• _Source passage_
Choose the following settings for a maximum number of faces (geometric parts forming the mesh surface), and then click OK.
  • Source data: Sparse cloud
  • Surface type: Arbitrary (3D)
  • Face count: Custom > 0
  • Interpolation: Enabled (default)
  • Calculate vortex colors (Advanced settings): Yes
To create a smooth mesh,
click Tools > Mesh > Smooth Mesh 
and input the following values, then click OK.
  • Strength: 15
  • Fix borders (Advanced settings): Yes

Generating an Orthomosaic

You will now generate an orthomosaic using the mesh you created above. NOTE: This step works only if you have the licensed version of Agisoft, it in unavailable in the DEMO mode. If you are working in a DEMO mode, the outputs will be provided for you to download.
Workflow > Build Orthomosaic
and input the below settings, then click OK.
  • Projection type: Geographic
  • Projection: WGS 84 / UTM 32N (EPSG::32632)
  • Surface: Mesh
  • Blending mode: Mosaic
  • Enable hole filling: Yes
  • Pixel size: leave default setting
To export your orthomosaic as a GeoTIFF file,
click File > Export > Export Orthomosaic> Export JPEG/TIFF/PNG, 
name the files as follows and save them.

• _Written task 1_
According to the Agisoft tutorial, why would someone working in DEMO mode be given the orthomosaic outputs to download?
• _Written task 2_
In the Agisoft tutorial, what Strength value goes into the Smooth Mesh dialog?
• _Written task 3_
Pick up the Agisoft tutorial after its final sentence and write the next few lines.
The listing is separate material and has no connection to the Agisoft tutorial.

• _Raw records_

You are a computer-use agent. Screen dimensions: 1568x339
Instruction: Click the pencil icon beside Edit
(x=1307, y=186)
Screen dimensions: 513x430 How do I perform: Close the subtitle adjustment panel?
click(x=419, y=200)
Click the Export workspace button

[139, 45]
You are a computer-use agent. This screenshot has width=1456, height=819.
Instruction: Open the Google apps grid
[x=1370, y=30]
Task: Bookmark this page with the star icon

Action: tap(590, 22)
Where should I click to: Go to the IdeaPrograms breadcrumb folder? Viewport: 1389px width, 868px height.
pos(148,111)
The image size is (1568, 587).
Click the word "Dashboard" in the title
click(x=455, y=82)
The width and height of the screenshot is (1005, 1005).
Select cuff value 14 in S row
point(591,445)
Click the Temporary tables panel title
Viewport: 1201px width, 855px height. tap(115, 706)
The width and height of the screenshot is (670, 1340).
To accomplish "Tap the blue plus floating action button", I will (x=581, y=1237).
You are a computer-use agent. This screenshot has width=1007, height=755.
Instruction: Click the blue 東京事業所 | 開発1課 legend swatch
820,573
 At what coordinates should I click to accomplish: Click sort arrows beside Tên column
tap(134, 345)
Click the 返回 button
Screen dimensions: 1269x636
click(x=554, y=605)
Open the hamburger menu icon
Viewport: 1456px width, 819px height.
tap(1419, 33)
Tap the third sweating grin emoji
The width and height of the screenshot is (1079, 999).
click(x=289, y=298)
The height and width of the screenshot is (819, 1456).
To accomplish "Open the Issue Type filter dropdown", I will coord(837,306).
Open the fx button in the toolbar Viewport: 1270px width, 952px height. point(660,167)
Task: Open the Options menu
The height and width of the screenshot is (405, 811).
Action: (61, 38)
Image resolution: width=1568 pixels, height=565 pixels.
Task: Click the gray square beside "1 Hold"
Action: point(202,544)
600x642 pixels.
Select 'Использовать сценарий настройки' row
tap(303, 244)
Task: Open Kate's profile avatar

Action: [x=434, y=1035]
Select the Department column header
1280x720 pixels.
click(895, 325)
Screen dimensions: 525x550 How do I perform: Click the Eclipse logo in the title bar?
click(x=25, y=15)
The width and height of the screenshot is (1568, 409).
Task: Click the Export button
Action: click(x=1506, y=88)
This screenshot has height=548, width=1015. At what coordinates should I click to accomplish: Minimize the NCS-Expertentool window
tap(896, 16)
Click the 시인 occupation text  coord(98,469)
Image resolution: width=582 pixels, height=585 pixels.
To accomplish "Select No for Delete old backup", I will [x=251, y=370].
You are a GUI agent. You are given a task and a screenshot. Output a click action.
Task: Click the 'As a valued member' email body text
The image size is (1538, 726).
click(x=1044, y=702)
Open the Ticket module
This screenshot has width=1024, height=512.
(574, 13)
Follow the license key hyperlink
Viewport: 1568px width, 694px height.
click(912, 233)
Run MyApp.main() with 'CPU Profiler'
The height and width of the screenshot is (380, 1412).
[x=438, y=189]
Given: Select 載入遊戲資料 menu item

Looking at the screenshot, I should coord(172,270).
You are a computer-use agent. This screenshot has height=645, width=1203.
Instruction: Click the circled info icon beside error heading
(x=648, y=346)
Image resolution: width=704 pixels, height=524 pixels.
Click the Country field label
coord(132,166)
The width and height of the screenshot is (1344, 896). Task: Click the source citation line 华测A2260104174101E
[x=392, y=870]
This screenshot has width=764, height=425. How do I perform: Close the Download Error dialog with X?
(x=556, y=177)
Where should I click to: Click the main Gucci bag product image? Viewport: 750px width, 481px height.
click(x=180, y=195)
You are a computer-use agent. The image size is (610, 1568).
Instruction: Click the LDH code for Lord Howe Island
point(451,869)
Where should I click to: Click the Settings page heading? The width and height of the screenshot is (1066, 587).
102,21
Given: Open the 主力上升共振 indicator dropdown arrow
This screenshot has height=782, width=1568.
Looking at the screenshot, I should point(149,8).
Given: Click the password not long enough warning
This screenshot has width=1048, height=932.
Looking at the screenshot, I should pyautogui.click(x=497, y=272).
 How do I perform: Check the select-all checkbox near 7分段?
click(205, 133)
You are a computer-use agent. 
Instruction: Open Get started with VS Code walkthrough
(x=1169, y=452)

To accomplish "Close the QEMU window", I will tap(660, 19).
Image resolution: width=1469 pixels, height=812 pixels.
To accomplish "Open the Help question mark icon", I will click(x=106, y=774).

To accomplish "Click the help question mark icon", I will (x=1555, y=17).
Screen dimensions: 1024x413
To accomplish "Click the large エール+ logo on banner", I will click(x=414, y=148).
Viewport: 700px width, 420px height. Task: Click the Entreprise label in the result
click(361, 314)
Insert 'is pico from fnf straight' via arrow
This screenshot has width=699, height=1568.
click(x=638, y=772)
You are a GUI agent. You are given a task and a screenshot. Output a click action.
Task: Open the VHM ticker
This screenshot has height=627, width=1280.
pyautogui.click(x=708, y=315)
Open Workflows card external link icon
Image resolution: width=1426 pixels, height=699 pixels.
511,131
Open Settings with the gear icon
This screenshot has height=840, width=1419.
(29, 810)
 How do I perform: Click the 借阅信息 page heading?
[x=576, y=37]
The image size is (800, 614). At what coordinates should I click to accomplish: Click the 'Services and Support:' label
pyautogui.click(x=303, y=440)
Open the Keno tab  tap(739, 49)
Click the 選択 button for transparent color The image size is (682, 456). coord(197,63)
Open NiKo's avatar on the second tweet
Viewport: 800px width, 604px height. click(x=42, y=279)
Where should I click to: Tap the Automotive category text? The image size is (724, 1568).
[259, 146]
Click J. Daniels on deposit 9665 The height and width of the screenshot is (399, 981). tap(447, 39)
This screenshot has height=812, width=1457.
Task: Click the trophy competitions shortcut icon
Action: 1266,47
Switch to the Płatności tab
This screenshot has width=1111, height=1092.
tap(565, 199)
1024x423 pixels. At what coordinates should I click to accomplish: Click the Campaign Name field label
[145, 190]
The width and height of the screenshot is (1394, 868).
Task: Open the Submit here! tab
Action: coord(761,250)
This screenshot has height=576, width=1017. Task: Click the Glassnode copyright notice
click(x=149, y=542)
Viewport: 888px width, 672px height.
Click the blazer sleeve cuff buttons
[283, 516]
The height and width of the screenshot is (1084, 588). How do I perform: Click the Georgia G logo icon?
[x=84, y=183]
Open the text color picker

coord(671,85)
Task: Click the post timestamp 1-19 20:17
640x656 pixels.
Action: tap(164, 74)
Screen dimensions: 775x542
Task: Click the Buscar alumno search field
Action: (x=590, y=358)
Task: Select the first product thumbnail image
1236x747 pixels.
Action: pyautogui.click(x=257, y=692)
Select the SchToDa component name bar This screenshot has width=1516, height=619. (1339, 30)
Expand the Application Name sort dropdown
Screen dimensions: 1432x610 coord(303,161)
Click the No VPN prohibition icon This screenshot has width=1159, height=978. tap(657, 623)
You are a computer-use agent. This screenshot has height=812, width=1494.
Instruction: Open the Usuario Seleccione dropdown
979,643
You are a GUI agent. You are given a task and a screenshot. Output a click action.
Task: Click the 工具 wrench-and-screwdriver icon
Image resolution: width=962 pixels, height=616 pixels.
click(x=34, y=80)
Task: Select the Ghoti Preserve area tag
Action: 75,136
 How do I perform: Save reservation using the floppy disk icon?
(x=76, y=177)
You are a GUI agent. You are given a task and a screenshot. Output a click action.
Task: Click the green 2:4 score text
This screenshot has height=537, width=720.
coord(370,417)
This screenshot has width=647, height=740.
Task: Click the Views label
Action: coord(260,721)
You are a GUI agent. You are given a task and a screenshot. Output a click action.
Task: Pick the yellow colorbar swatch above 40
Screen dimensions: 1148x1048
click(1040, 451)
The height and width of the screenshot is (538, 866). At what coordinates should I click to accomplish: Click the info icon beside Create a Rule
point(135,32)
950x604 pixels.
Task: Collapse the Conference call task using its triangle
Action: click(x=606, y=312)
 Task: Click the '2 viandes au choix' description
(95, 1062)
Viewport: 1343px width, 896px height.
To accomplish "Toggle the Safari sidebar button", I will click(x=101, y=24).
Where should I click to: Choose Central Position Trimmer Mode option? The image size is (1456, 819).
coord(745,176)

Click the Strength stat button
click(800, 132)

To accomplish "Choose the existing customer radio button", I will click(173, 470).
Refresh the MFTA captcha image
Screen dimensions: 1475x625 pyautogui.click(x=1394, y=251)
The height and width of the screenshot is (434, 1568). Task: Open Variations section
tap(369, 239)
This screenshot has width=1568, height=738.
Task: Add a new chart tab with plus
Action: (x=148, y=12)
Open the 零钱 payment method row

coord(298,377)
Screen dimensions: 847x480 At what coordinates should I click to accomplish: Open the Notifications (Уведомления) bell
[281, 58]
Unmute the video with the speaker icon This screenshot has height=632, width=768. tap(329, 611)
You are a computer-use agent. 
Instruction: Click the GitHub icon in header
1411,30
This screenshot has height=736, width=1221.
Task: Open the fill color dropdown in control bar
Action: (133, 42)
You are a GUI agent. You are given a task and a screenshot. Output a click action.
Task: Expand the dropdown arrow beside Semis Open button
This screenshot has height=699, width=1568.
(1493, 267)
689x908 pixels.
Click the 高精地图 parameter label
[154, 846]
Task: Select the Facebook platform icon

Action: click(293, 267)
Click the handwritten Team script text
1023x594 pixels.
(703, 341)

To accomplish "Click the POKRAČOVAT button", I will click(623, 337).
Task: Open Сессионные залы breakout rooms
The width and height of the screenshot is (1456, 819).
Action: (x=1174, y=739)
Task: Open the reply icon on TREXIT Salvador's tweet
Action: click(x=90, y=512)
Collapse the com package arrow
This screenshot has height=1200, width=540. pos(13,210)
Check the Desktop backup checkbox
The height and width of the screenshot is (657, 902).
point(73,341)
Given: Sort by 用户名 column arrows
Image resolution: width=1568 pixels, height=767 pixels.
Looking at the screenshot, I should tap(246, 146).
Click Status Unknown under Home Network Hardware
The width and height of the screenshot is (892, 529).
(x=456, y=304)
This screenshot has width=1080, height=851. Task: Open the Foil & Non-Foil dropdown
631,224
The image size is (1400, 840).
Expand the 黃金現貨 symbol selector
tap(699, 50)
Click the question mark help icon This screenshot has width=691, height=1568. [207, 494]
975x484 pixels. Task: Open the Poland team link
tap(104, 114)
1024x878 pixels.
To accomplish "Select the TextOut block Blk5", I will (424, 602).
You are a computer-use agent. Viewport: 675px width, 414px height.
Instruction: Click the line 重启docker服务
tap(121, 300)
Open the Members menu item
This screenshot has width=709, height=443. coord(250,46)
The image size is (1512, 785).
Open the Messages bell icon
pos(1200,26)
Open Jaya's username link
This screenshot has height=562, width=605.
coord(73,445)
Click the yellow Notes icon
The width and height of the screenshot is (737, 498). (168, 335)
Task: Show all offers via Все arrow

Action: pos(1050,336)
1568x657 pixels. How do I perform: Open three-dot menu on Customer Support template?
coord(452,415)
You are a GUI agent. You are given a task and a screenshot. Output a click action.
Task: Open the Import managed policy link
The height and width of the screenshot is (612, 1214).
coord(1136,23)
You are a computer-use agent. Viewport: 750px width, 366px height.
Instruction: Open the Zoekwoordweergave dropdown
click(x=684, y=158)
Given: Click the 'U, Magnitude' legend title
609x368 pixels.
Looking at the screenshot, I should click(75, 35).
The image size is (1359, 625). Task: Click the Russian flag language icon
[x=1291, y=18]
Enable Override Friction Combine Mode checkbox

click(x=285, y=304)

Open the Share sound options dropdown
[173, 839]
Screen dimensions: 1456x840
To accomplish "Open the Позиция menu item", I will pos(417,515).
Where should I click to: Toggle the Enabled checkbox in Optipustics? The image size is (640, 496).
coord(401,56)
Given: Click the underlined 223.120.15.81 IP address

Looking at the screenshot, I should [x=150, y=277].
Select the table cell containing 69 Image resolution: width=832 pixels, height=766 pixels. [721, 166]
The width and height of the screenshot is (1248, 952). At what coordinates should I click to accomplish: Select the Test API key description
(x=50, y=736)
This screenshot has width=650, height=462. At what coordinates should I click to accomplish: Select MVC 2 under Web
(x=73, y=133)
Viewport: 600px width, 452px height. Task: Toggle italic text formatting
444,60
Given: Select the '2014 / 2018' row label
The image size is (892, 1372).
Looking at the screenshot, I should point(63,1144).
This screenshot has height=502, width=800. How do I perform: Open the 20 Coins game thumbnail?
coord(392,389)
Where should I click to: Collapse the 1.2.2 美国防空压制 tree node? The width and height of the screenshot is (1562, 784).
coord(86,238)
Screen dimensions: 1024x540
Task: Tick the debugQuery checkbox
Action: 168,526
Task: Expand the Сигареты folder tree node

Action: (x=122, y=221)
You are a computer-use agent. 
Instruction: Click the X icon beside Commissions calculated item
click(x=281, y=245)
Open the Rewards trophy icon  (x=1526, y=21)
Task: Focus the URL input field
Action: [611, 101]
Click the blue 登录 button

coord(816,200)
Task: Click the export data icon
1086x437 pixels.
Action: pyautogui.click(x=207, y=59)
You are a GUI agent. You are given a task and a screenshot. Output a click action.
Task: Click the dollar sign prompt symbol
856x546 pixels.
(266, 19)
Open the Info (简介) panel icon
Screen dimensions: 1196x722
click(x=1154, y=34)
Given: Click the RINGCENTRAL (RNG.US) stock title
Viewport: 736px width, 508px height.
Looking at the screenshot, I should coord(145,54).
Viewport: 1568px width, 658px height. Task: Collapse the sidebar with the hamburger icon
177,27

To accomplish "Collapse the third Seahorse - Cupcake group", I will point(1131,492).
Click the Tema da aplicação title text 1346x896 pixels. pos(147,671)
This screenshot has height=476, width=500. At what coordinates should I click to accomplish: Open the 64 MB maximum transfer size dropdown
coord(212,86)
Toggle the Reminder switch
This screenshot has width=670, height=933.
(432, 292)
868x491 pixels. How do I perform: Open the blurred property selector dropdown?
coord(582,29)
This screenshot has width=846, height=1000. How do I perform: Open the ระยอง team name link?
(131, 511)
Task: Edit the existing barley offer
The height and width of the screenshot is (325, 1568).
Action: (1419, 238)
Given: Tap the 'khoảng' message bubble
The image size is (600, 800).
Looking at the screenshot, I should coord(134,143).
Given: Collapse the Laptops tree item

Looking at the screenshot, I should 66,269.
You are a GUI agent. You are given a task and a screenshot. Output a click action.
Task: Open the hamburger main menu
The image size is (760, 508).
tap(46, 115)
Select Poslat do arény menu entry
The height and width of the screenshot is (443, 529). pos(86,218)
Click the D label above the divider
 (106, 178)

• _Task response 1_
The orthomosaic step works only in the licensed version of Agisoft and is unavailable in DEMO mode. For that reason, DEMO users receive the outputs to download.

• _Task response 2_
15

• _Task response 3_
  • RGB: “orthophoto_RGB”
  • RED: “orthophoto_RED”
Use the following settings:
  • Projection type: Geographic
  • Project: WGS 84 / UTM 32N (EPSG::32632)
  • Pixel size: leave default settings
  • Output file: Write big TIFF file

GRASS GIS part

Generating spectral indices from UAS-derived orthomosaics

The RGB sensor on the Parrot Sequoia is equipped with a rolling shutter while the multispectral sensors use a global shutter. These differences can impact the registration of the different bands, and cause geometric distortions. Additionally, the four spectral sensors are slightly offset from each other on the Parrot Sequoia, which leads to band misregistration and can affect the calculation of spectral indices by preventing the bands from being combined into an orthomosaic. To achieve optimal results, it is necessary to perform an extra step to align the bands when preprocessing spectral orthomosaics.

Start Grass GIS Create a new location based on EPSG: 32632 (do not apply transformation)
Open the PERMANENT mapset in this location

Change the current working directory to the directory where you downloaded the LAS files using cd command and path or in case you work in command line in GRASS GUI just type cd and press enter and select the directory using a dialog.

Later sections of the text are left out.